É de recordar que a Rússia reagiu a essa acção com fortes sanções económicas contra Ancara e Erdogan passou a fazer parte dos piores inimigos de Moscovo.

Depois da vitória contra os militares, os vencedores anunciaram a prisão dos pilotos turcos que tinham abatido o avião russo por “estarem implicados no golpe” e, logo a seguir, que essa decisão tinha sido tomada por um dos pilotos turcos sem consulta com as autoridades superiores!

Alguns órgãos de informação iranianos anunciaram, citando fontes diplomáticas em Ancara, que teria sido o Ministério da Defesa da Rússia a prevenir Erdogan do golpe militar em curso.

Da parte do Kremlin, esqueceram-se as acusações de que a Turquia era um dos principais apoiantes do Estado Islâmico na Síria e a propaganda russa mudou radicalmente de tom em relação a Erdogan. Além disso, este já recebeu um convite oficial para visitar a Rússia.

Esses e outros sinais, nomeadamente o facto do Kremlin ter sido dos primeiros a condenar o golpe de Estado, levaram a pensar que estamos perante uma forte aproximação entre Putin e Erdogan.

À primeira vista, os ganhos para Putin poderão ser grandes. Imaginem a Turquia a abandonar a NATO! Isso seria uma dádiva do céu para o dirigente russo. Deixaria de ter grandes dores de cabeça no flanco sudoeste e no Mar Negro, ganhando também um acesso mais seguro ao Mar Mediterrâneo; neutralizaria o sistema de defesa antimíssil da NATO. Os mísseis estão estacionados na Roménia, mas o radar, essencial para guiar os mísseis, encontra-se em Malatya, na Turquia.

Existe ainda mais uma vantagem mútua: a Turquia deixaria de incomodar os russos com as questões da Abkhazia e da Ossétia do Sul, na Geórgia, e Moscovo não focaria atenções na forma como Ancara resolve a questão curda.

Porém, a política de Moscovo em apostar em regimes ditatoriais e autoritários não tem trazido grandes proveitos à Rússia.

Erdogan vai precisar de grandes meios económicos e financeiros para estabilizar a situação no país, mas a Rússia também não está em condições de ajudar muito neste campo. É verdade que Moscovo voltou a autorizar os russos a descansarem na Turquia, mas isso será insuficiente, até porque a instabilidade política faz com que os turistas (mesmo os russos que não têm medo de nada) procurem lugares mais seguros, o mesmo acontecendo com os investimentos russos na economia turca.
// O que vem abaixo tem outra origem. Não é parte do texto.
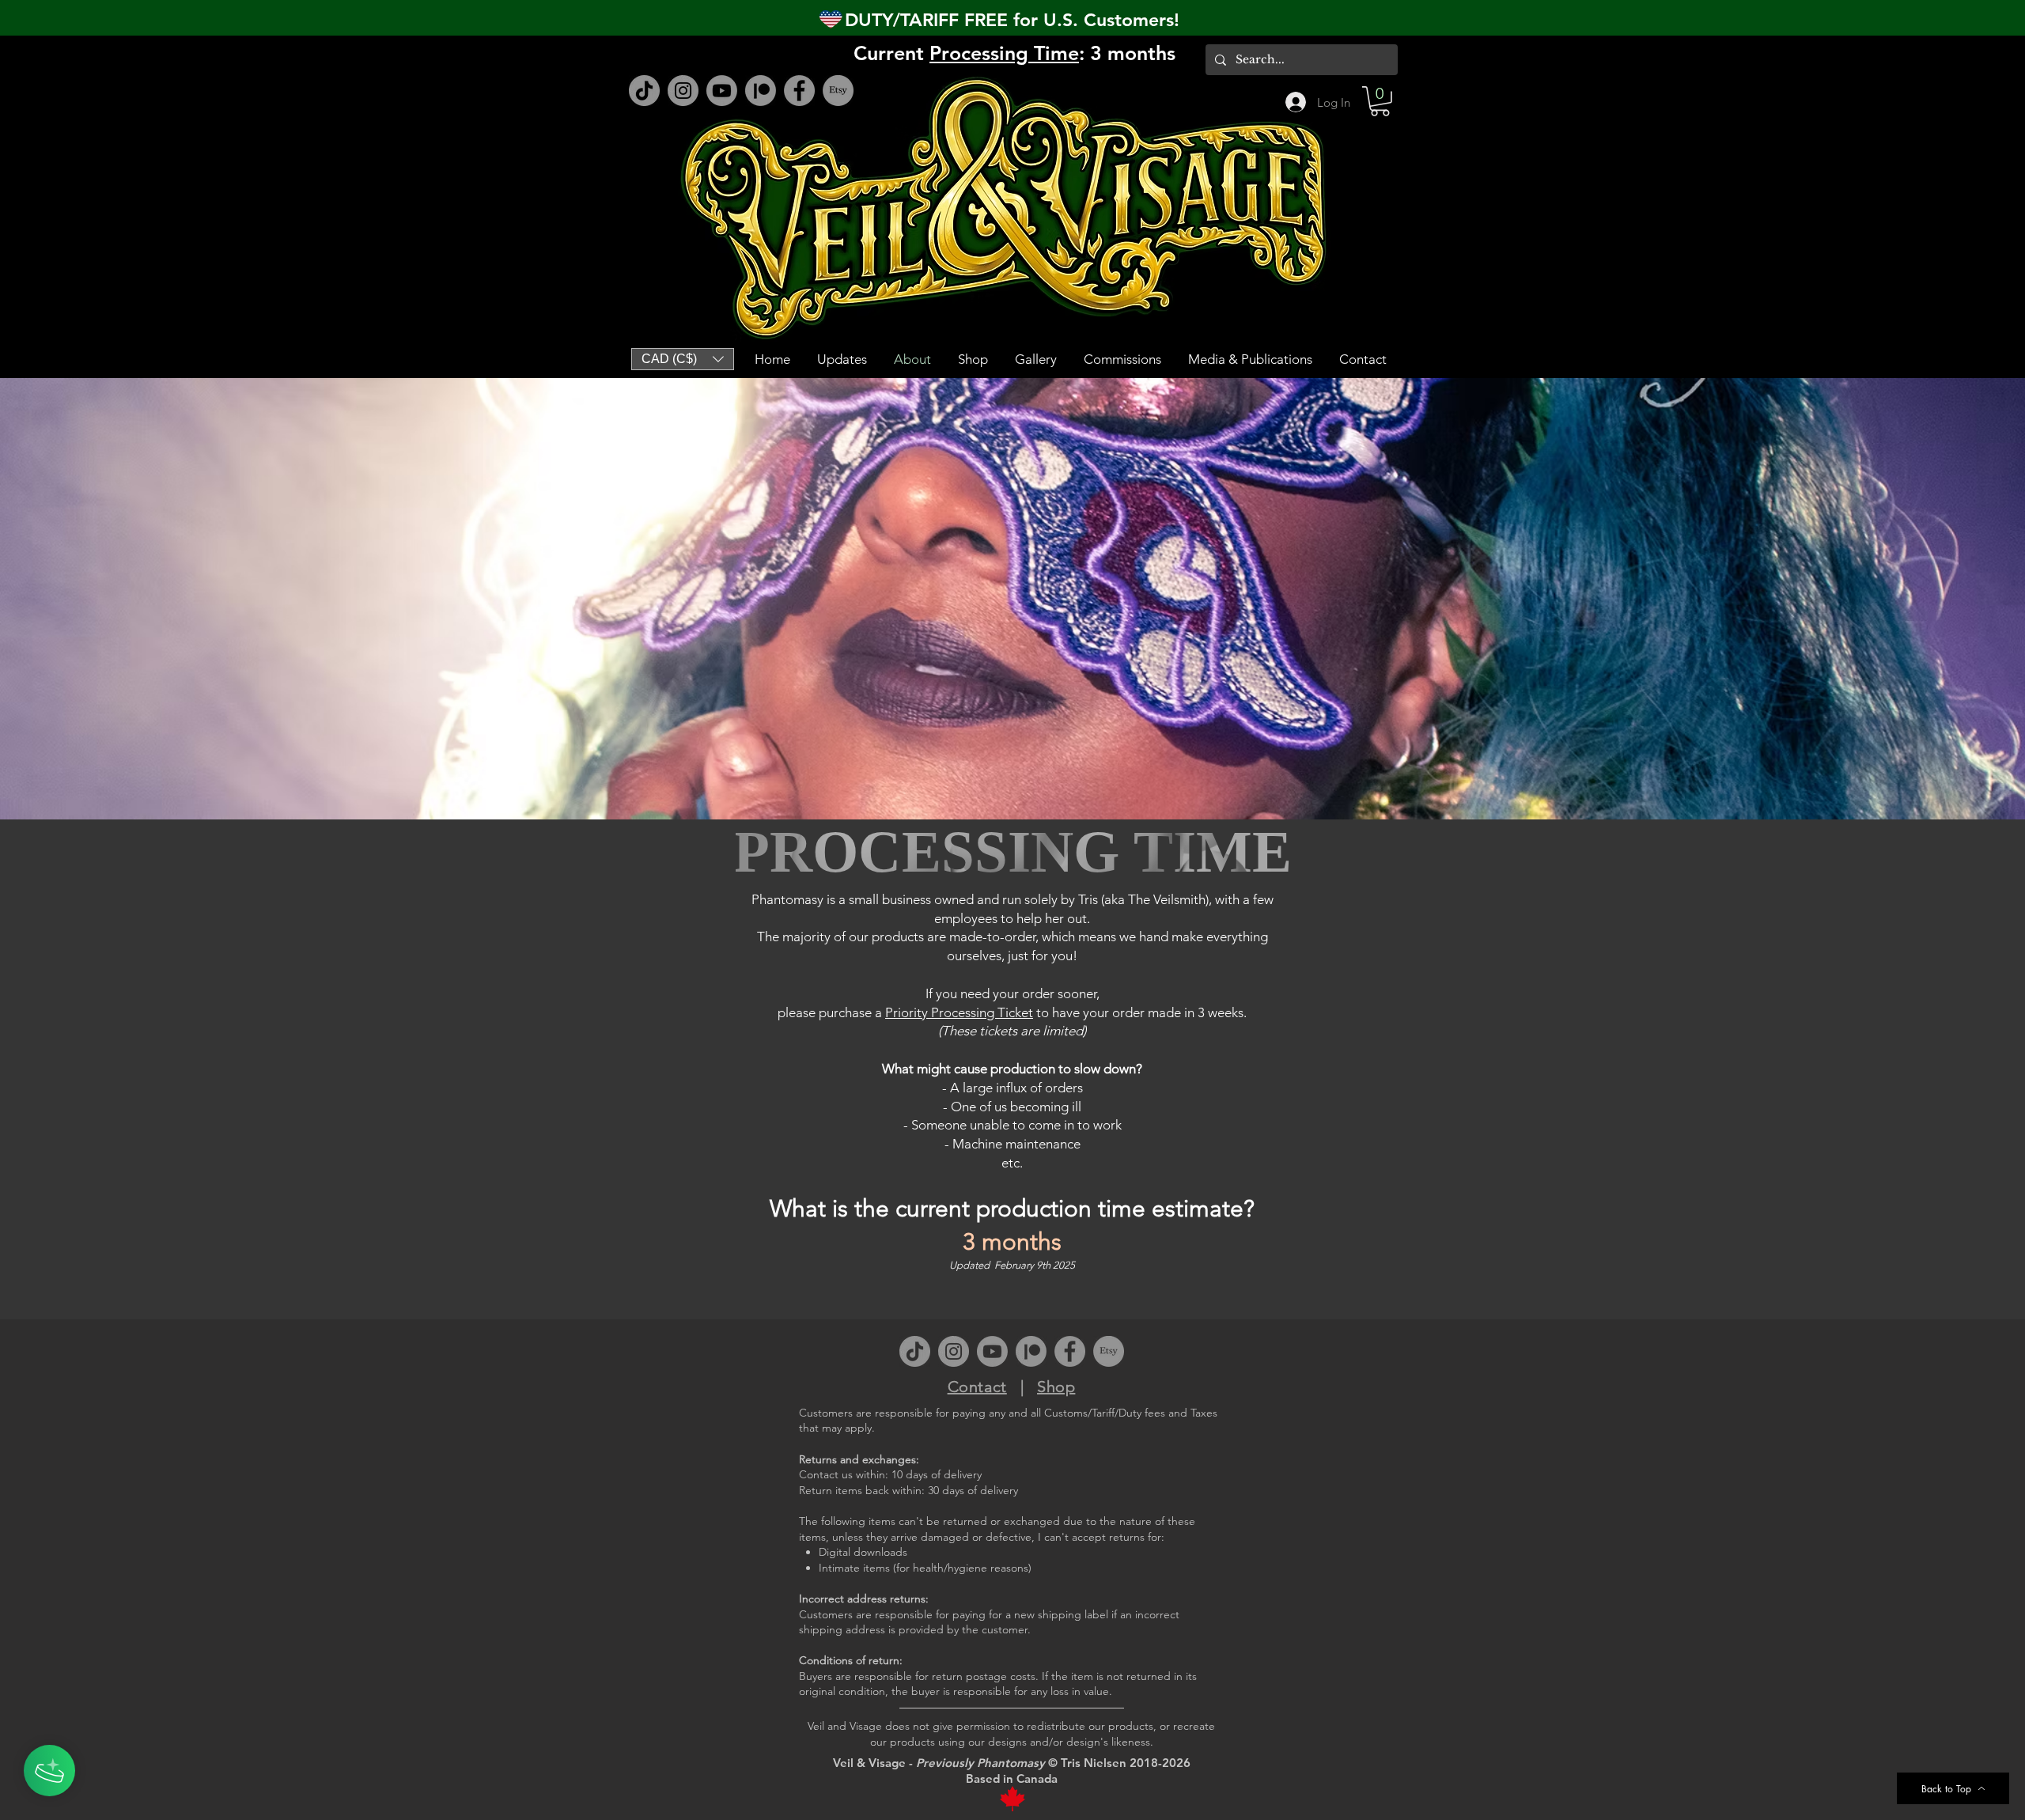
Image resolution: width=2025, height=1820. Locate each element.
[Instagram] (683, 90)
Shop (1056, 1386)
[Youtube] (721, 90)
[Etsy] (838, 90)
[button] (1380, 101)
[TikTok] (644, 90)
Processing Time (1004, 53)
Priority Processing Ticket (959, 1012)
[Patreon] (760, 90)
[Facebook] (799, 90)
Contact (977, 1386)
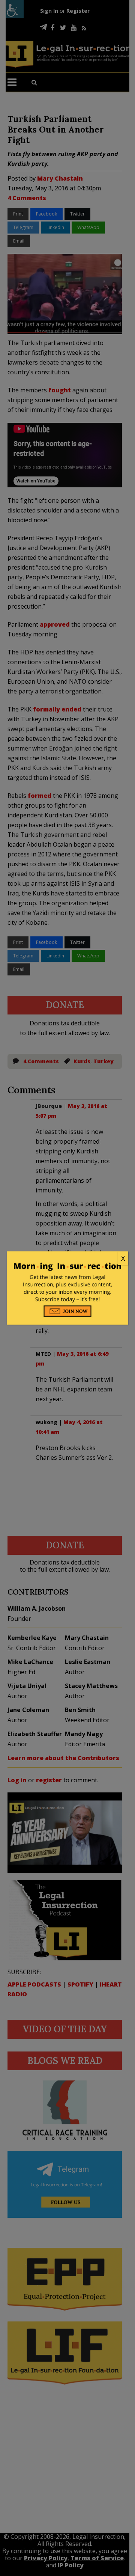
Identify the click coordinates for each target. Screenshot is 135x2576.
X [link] (123, 1258)
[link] (67, 1258)
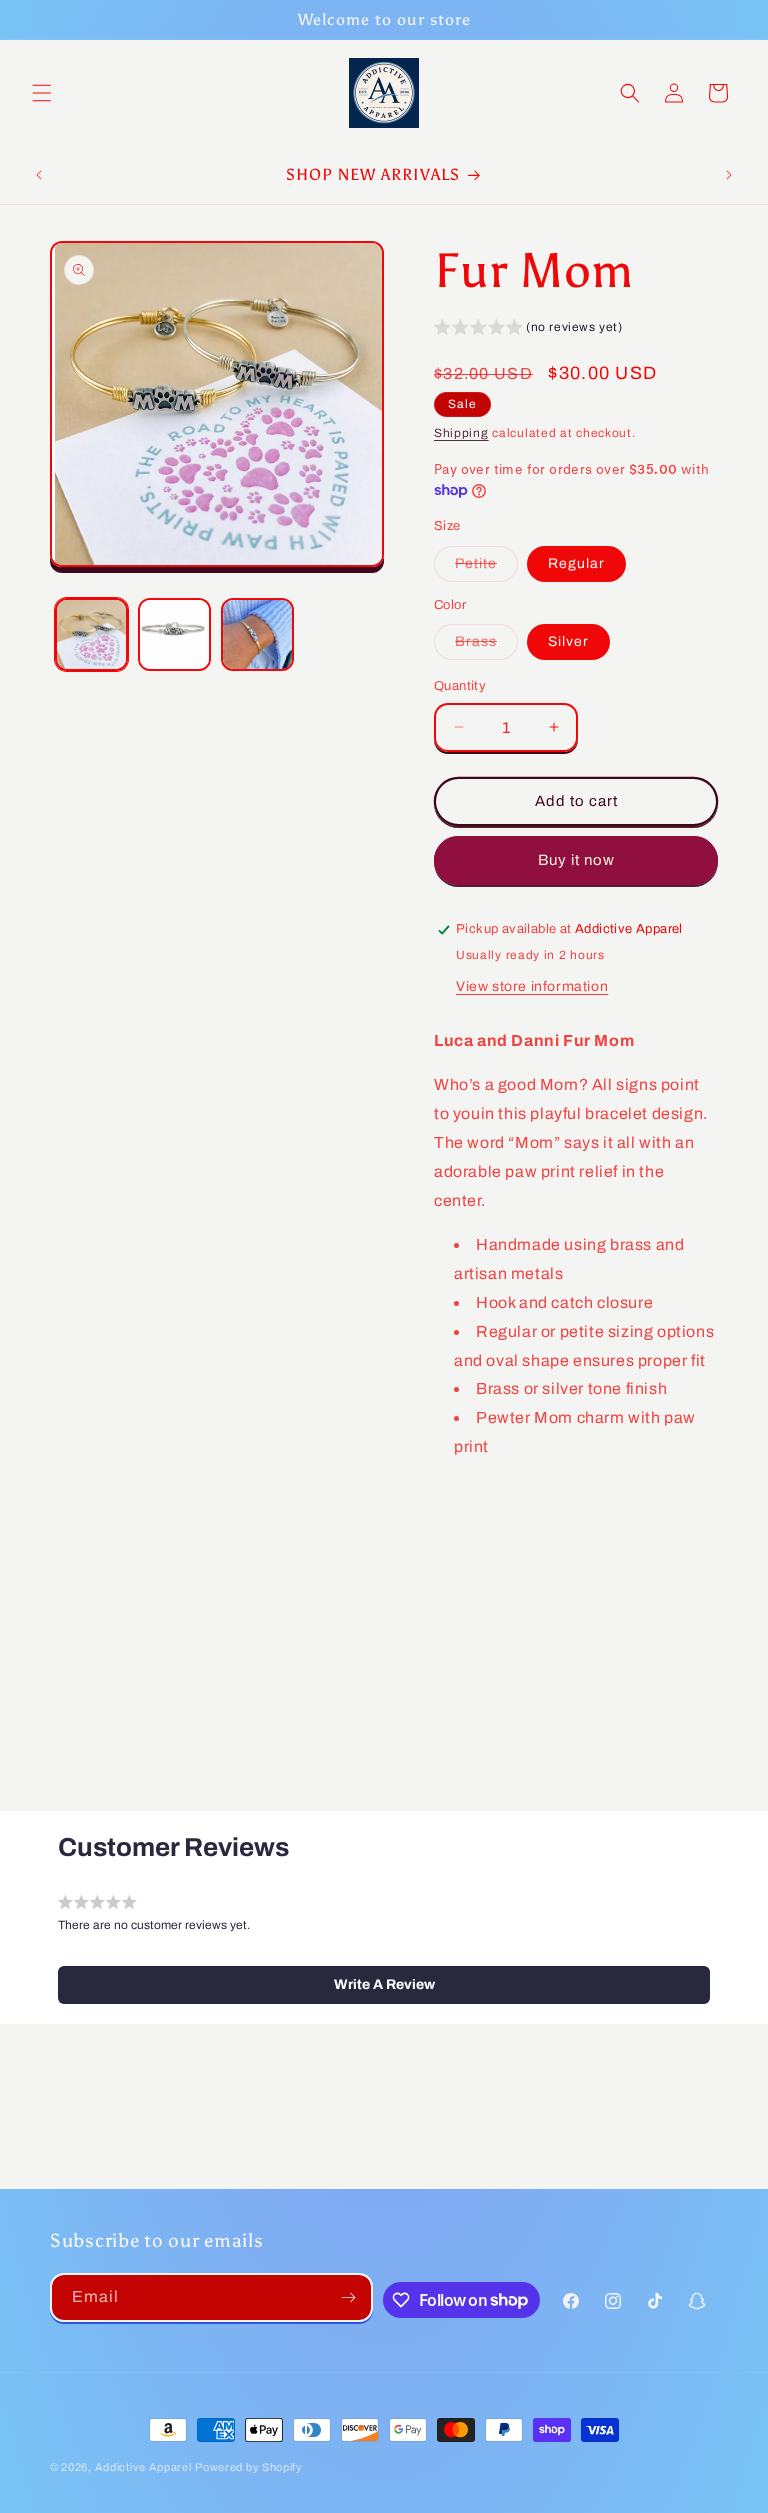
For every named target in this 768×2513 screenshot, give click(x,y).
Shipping (461, 433)
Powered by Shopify (249, 2467)
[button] (42, 93)
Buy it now (576, 860)
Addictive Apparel (143, 2467)
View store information (532, 986)
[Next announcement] (729, 175)
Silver (568, 641)
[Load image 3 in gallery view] (257, 634)
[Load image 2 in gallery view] (174, 634)
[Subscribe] (349, 2297)
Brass (486, 646)
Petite (486, 568)
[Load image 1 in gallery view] (91, 634)
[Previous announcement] (39, 175)
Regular (576, 563)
Na reedificação das suas relações bilaterais com Erdogan, o Kremlin deverá levar em conta que o dirigente turco apenas se preocupa com o seu poder pessoal e que “a amizade com a Rússia” lhe serve apenas para reforçar a sua posição no interior do país, podendo, a qualquer momento, mudar de posição e “espetar um punhal” nas costas de Putin.

Em casos como a Turquia, pode-se afirmar que nem tudo o que vai contra os interesses do Ocidente é sempre favorável à Rússia.